The Maryland-based group Women for Democracy and Peace in Africa states as its goals helping African women displaced by violence and encouraging them to take part in politics and peacemaking.
Member Rebecca Affi is from Ivory Coast. She is nervously following the intensifying violence in her divided home country, where two men are claiming the presidency. U.N. officials report rapes are being committed by armed groups supporting both sides.
"Women are the first victims. When these problems occur, they are the ones who are persecuted. So it is very, very dangerous," Affi said. "That is why we all have to put our hands together and try to solve these issues because when the giver of life is in danger, a whole generation is in danger, this is how we have to see it."
Her organization is helping pay the schooling of ten girls across Ivory Coast. She says such initiatives seem small, but she believes it is only when more women are educated and reach positions of power that Africa will be able to have more security.
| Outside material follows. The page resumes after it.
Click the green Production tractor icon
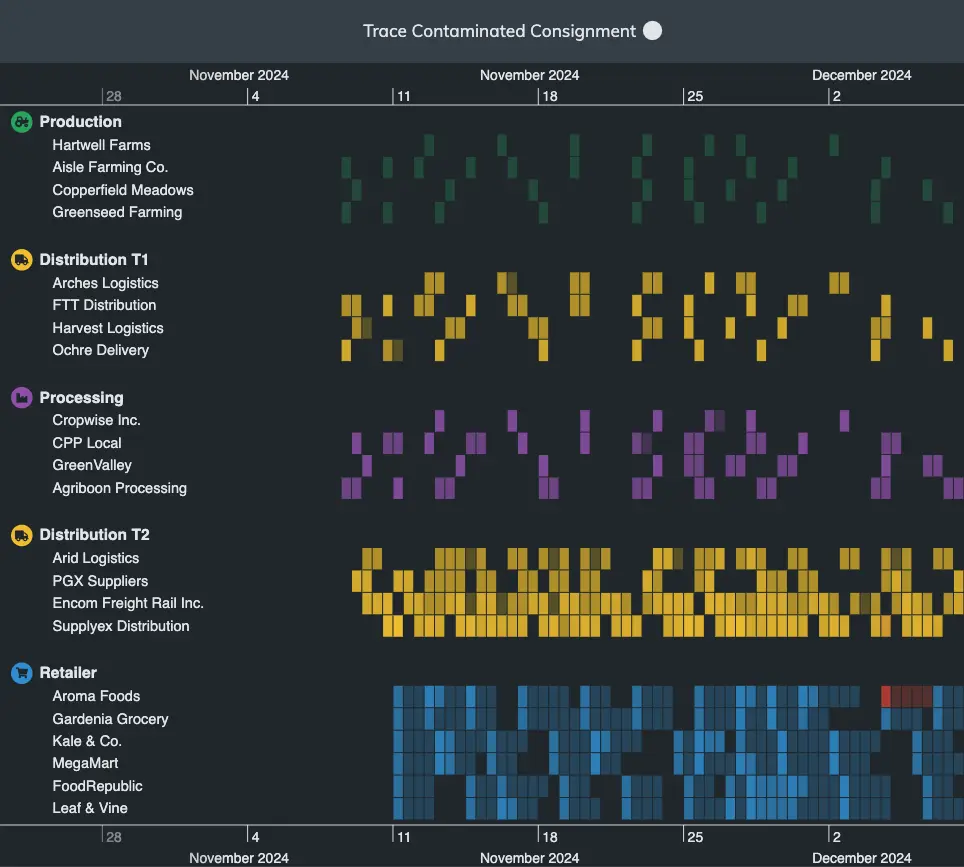The image size is (964, 867). pyautogui.click(x=21, y=122)
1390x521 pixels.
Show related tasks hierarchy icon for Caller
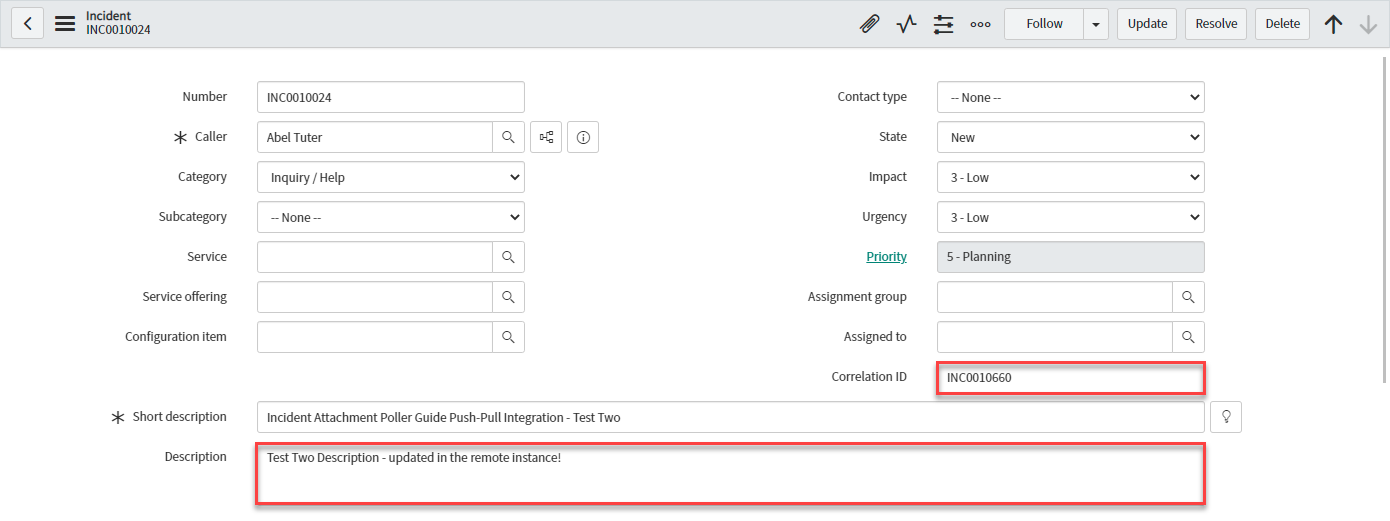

"Families are sustained by women and women are the pillars. Women are those who educate the children so we wanted to help our sisters, and educate them because for us the real democracy, the true democracy, can only be achieved by the education of women,"Affi said.
Saturday, her organization is sponsoring a conference in Washington looking into the issues of women and democracy in Africa, as well as case studies concerning Guinea and Togo.
Another woman who is helping Africa's war-affected women is American Sally Black. She found out about the Buduburam refugee camp in Ghana while reading the news several years ago. Hundreds of Liberian women have lived there since fleeing their home country, some of them more than 20 years ago.
Last year, Black launched a micro-lending project to empower women refugees in West Africa called One Step One World. She visited the women at the camp last month and keeps in close contact with them by phone and Internet.
"I think the primary lesson was nobody had ever asked them what can you do to help yourself?" Black asked. "They had grown quite accustomed to handouts and U.S. aid but no one had ever said to them. 'Well, I have resources so what can you do to help yourself if I am able to help you with some resources?' And the program was theirs from day one. The micro-lending was not my idea. It was theirs."
Black used her own funds, and then got money from friends and acquaintances, before setting up a donation link on the group's website and blog. She said building trust with the women in the camp was much more difficult than raising money.
The project has helped set up a small school, an after-school program, hair salons, food stands, clothes businesses, as well as a sewing project enabling women to sell their own bags. Many women initially dropped out because of health emergencies, so Black set up a medical fund. There is also guest housing for other volunteers, who have also brought in more donations.
One of the beneficiaries, Oretha Zulu, lives at the camp with her 14-year-old daughter. She says more help is always welcome.
"We need lots of support here. We need some machines to help the women because more and more women are interested in the sewing project. More and more women, they are interested in learning how to read and write," said Zulu.
Black and women from the camp are now looking into ways to help them return to Liberia. They have been fearful to go back because of past violence and also because they have no money or housing to start over. Zulu says one encouraging sign for herself and other African women has been the presidency of Ellen Johnson-Sirleaf back in her home country in Liberia. The only elected female president in Africa is expected to seek a second term later this year.